[Pixel coordinate grounding data]
○ ○ ○ ○ ○ ○ ○

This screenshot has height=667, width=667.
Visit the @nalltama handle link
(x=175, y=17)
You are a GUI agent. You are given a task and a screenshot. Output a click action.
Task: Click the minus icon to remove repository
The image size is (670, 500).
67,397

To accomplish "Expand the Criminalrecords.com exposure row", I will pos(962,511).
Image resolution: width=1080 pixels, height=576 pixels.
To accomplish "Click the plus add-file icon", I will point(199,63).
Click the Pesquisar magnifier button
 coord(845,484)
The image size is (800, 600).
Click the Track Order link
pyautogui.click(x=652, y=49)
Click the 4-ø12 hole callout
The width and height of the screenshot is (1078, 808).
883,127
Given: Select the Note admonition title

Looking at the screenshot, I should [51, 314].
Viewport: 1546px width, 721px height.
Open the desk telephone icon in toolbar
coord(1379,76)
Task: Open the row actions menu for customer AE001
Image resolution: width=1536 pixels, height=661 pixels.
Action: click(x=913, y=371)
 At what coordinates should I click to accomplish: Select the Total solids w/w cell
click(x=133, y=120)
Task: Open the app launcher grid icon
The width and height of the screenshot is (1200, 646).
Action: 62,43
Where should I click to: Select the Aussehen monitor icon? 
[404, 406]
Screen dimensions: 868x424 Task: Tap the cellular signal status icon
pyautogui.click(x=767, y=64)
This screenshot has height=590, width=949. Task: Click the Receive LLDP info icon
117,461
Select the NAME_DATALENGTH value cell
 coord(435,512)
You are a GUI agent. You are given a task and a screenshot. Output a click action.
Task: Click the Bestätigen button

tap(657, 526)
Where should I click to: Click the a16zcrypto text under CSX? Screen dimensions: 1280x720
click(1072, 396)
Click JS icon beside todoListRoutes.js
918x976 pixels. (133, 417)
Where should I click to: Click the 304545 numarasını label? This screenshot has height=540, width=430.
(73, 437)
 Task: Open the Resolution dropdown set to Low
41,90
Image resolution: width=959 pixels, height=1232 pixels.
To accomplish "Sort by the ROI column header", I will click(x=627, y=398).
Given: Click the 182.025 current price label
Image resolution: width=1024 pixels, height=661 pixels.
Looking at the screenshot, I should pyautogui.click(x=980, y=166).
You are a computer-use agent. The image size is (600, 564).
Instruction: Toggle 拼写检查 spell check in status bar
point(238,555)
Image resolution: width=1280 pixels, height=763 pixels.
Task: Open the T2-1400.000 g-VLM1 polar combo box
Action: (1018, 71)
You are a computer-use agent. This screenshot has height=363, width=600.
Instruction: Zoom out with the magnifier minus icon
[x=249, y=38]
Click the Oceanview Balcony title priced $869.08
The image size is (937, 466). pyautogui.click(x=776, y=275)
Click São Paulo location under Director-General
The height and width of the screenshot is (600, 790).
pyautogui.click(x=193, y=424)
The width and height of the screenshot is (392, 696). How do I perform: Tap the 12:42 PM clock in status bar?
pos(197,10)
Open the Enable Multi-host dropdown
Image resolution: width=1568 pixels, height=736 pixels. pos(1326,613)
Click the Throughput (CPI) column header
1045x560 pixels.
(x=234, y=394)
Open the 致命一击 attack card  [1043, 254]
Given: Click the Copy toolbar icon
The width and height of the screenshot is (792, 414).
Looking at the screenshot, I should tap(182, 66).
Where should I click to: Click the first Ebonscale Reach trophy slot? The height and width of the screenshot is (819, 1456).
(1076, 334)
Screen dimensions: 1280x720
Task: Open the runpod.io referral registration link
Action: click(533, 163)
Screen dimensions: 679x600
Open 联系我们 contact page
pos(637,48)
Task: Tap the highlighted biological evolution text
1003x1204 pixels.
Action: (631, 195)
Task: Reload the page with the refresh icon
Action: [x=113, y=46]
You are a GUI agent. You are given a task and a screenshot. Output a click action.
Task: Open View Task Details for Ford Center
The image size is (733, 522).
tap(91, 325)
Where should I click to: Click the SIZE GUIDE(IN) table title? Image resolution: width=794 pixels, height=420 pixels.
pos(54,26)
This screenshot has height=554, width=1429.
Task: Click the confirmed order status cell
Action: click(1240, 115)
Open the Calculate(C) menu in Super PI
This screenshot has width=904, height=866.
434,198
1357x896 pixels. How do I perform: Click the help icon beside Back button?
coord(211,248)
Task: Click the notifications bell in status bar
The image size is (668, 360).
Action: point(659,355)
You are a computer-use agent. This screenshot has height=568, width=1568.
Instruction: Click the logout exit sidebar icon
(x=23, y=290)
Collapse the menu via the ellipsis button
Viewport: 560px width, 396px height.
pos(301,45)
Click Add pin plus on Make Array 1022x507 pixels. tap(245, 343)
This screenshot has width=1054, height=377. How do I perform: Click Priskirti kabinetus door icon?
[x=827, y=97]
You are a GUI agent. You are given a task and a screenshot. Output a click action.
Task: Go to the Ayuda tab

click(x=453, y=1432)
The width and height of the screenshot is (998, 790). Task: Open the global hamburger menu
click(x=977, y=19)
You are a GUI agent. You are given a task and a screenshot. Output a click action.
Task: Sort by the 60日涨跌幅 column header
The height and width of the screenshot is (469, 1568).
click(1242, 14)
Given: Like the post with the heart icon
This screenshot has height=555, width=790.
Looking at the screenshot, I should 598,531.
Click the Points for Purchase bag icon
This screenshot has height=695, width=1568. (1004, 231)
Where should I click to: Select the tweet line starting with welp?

○ ○ ○ ○ ○ ○ ○

== TASK OBJECTIVE ==
Output each line of the records above exactly.

== TASK RESPONSE ==
This screenshot has height=667, width=667.
Visit the @nalltama handle link
(x=175, y=17)
You are a GUI agent. You are given a task and a screenshot. Output a click action.
Task: Click the minus icon to remove repository
The image size is (670, 500).
67,397

To accomplish "Expand the Criminalrecords.com exposure row", I will pos(962,511).
Image resolution: width=1080 pixels, height=576 pixels.
To accomplish "Click the plus add-file icon", I will point(199,63).
Click the Pesquisar magnifier button
 coord(845,484)
The image size is (800, 600).
Click the Track Order link
pyautogui.click(x=652, y=49)
Click the 4-ø12 hole callout
The width and height of the screenshot is (1078, 808).
883,127
Given: Select the Note admonition title

Looking at the screenshot, I should [51, 314].
Viewport: 1546px width, 721px height.
Open the desk telephone icon in toolbar
coord(1379,76)
Task: Open the row actions menu for customer AE001
Image resolution: width=1536 pixels, height=661 pixels.
Action: click(x=913, y=371)
 At what coordinates should I click to accomplish: Select the Total solids w/w cell
click(x=133, y=120)
Task: Open the app launcher grid icon
The width and height of the screenshot is (1200, 646).
Action: 62,43
Where should I click to: Select the Aussehen monitor icon? 
[404, 406]
Screen dimensions: 868x424 Task: Tap the cellular signal status icon
pyautogui.click(x=767, y=64)
This screenshot has height=590, width=949. Task: Click the Receive LLDP info icon
117,461
Select the NAME_DATALENGTH value cell
 coord(435,512)
You are a GUI agent. You are given a task and a screenshot. Output a click action.
Task: Click the Bestätigen button

tap(657, 526)
Where should I click to: Click the a16zcrypto text under CSX? Screen dimensions: 1280x720
click(1072, 396)
Click JS icon beside todoListRoutes.js
918x976 pixels. (133, 417)
Where should I click to: Click the 304545 numarasını label? This screenshot has height=540, width=430.
(73, 437)
 Task: Open the Resolution dropdown set to Low
41,90
Image resolution: width=959 pixels, height=1232 pixels.
To accomplish "Sort by the ROI column header", I will click(x=627, y=398).
Given: Click the 182.025 current price label
Image resolution: width=1024 pixels, height=661 pixels.
Looking at the screenshot, I should pyautogui.click(x=980, y=166).
You are a computer-use agent. The image size is (600, 564).
Instruction: Toggle 拼写检查 spell check in status bar
point(238,555)
Image resolution: width=1280 pixels, height=763 pixels.
Task: Open the T2-1400.000 g-VLM1 polar combo box
Action: (1018, 71)
You are a computer-use agent. This screenshot has height=363, width=600.
Instruction: Zoom out with the magnifier minus icon
[x=249, y=38]
Click the Oceanview Balcony title priced $869.08
The image size is (937, 466). pyautogui.click(x=776, y=275)
Click São Paulo location under Director-General
The height and width of the screenshot is (600, 790).
pyautogui.click(x=193, y=424)
The width and height of the screenshot is (392, 696). How do I perform: Tap the 12:42 PM clock in status bar?
pos(197,10)
Open the Enable Multi-host dropdown
Image resolution: width=1568 pixels, height=736 pixels. pos(1326,613)
Click the Throughput (CPI) column header
1045x560 pixels.
(x=234, y=394)
Open the 致命一击 attack card  [1043, 254]
Given: Click the Copy toolbar icon
The width and height of the screenshot is (792, 414).
Looking at the screenshot, I should tap(182, 66).
Where should I click to: Click the first Ebonscale Reach trophy slot? The height and width of the screenshot is (819, 1456).
(1076, 334)
Screen dimensions: 1280x720
Task: Open the runpod.io referral registration link
Action: click(533, 163)
Screen dimensions: 679x600
Open 联系我们 contact page
pos(637,48)
Task: Tap the highlighted biological evolution text
1003x1204 pixels.
Action: (631, 195)
Task: Reload the page with the refresh icon
Action: [x=113, y=46]
You are a GUI agent. You are given a task and a screenshot. Output a click action.
Task: Open View Task Details for Ford Center
The image size is (733, 522).
tap(91, 325)
Where should I click to: Click the SIZE GUIDE(IN) table title? Image resolution: width=794 pixels, height=420 pixels.
pos(54,26)
This screenshot has height=554, width=1429.
Task: Click the confirmed order status cell
Action: click(1240, 115)
Open the Calculate(C) menu in Super PI
This screenshot has width=904, height=866.
434,198
1357x896 pixels. How do I perform: Click the help icon beside Back button?
coord(211,248)
Task: Click the notifications bell in status bar
The image size is (668, 360).
Action: point(659,355)
You are a computer-use agent. This screenshot has height=568, width=1568.
Instruction: Click the logout exit sidebar icon
(x=23, y=290)
Collapse the menu via the ellipsis button
Viewport: 560px width, 396px height.
pos(301,45)
Click Add pin plus on Make Array 1022x507 pixels. tap(245, 343)
This screenshot has width=1054, height=377. How do I perform: Click Priskirti kabinetus door icon?
[x=827, y=97]
You are a GUI agent. You are given a task and a screenshot. Output a click action.
Task: Go to the Ayuda tab

click(x=453, y=1432)
The width and height of the screenshot is (998, 790). Task: Open the global hamburger menu
click(x=977, y=19)
You are a GUI agent. You are given a task and a screenshot. Output a click action.
Task: Sort by the 60日涨跌幅 column header
The height and width of the screenshot is (469, 1568).
click(1242, 14)
Given: Like the post with the heart icon
This screenshot has height=555, width=790.
Looking at the screenshot, I should 598,531.
Click the Points for Purchase bag icon
This screenshot has height=695, width=1568. (1004, 231)
Where should I click to: Select the tweet line starting with welp?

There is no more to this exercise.